Como conclusión de esta obrilla me parecen muy oportunas dos estrofas del himno que en la ocasión del tercer Centenario de la aparición, el año de 1831 compuso el doctor don Luis Mendizábal y Zubialdea, doctoral que fue de la iglesia de Puebla de los Ángeles.
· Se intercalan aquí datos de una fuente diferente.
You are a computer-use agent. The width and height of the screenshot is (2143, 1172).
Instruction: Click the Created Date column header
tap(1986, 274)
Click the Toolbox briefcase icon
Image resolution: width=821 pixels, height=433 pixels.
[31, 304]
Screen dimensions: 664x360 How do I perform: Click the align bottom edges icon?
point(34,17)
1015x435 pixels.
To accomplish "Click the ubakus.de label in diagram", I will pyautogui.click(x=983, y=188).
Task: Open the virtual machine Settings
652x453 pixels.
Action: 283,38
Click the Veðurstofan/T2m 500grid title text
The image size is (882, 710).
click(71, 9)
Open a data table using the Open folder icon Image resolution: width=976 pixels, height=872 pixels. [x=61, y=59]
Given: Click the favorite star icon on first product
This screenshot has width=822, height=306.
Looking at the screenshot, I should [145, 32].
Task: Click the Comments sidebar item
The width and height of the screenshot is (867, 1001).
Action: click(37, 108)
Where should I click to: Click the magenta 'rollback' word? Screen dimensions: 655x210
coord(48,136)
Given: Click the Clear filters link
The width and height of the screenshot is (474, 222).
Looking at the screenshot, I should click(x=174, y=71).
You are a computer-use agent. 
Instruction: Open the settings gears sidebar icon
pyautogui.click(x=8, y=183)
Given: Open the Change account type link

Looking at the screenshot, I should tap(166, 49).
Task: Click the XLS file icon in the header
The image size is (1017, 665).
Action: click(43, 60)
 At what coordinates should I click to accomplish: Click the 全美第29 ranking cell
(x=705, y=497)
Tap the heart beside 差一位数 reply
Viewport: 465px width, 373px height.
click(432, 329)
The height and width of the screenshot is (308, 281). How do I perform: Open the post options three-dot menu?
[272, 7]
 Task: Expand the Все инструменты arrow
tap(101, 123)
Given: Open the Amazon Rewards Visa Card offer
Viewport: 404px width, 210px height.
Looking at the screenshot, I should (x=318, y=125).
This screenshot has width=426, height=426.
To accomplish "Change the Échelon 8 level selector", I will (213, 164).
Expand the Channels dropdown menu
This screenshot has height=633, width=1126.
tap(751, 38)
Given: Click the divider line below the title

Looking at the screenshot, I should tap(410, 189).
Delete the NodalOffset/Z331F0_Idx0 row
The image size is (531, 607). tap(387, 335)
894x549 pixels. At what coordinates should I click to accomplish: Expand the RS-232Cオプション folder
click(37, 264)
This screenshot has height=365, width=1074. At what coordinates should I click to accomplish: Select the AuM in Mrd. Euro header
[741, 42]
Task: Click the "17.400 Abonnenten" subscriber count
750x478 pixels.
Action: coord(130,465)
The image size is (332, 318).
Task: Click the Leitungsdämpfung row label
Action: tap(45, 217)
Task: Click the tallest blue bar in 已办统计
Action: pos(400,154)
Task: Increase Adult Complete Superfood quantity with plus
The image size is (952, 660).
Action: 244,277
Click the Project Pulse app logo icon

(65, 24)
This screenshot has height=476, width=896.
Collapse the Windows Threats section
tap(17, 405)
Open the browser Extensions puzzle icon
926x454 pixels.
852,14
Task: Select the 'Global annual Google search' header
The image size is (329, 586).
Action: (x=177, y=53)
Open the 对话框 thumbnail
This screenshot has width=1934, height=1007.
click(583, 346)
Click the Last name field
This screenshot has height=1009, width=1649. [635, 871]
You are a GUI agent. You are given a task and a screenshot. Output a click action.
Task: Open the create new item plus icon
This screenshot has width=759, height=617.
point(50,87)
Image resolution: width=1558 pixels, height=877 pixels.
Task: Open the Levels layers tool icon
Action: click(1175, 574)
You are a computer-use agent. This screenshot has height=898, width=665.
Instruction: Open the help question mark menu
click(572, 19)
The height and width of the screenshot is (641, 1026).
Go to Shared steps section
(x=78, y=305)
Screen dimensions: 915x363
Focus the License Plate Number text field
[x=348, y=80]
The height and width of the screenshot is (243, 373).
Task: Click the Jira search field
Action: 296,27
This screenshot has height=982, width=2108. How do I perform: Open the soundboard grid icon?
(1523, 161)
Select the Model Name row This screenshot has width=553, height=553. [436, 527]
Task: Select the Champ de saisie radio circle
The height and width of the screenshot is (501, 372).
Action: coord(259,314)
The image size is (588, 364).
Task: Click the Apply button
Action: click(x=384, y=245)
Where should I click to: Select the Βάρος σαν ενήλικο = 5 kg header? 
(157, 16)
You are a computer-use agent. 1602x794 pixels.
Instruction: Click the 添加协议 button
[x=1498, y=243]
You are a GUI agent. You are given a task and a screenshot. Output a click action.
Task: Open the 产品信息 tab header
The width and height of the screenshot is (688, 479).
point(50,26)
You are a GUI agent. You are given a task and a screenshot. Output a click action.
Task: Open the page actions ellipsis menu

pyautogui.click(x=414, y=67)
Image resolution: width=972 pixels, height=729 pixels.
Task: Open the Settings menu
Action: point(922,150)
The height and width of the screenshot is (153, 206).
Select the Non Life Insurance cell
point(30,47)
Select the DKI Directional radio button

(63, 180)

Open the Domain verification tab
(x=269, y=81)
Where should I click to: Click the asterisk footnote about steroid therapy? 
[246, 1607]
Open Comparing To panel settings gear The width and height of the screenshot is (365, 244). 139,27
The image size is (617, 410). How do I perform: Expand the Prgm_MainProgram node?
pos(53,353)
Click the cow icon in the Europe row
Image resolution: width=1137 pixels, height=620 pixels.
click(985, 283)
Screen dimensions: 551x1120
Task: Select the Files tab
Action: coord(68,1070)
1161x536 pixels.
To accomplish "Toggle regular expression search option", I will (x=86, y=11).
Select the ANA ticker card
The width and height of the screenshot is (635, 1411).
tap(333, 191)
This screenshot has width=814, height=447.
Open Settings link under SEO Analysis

Todo el himno puede leerse en el tomo primero, página 183, de la obra clásica del licenciado Tornel y Mendivil sobre la aparición.


   Sus montes felices
no alabe Judá,
que dicha más grande
logró el Tepeyac:
la misma visita
recibe otro Juan
y dura tres siglos
y vuelve a empezar...
       No, nunca te alejes,
      no faltes jamás:
      si somos tus hijos
      oh Madre ¡piedad!
   Piedad, que nos vemos
en riesgo fatal
mayor que lo fuera
tres siglos atrás:
los ídolos vanos
cayeron, pero hay
espíritus fuertes
Horrendos muy más.



Protesta

Protesto entera sumisión de entendimiento y de voluntad a la Autoridad Eclesiástica, conforme a los decretos de Urbano VIII.


Quod laudari a me Virgo Parens voluit,
Laudanti clemens famulo suo praestitit.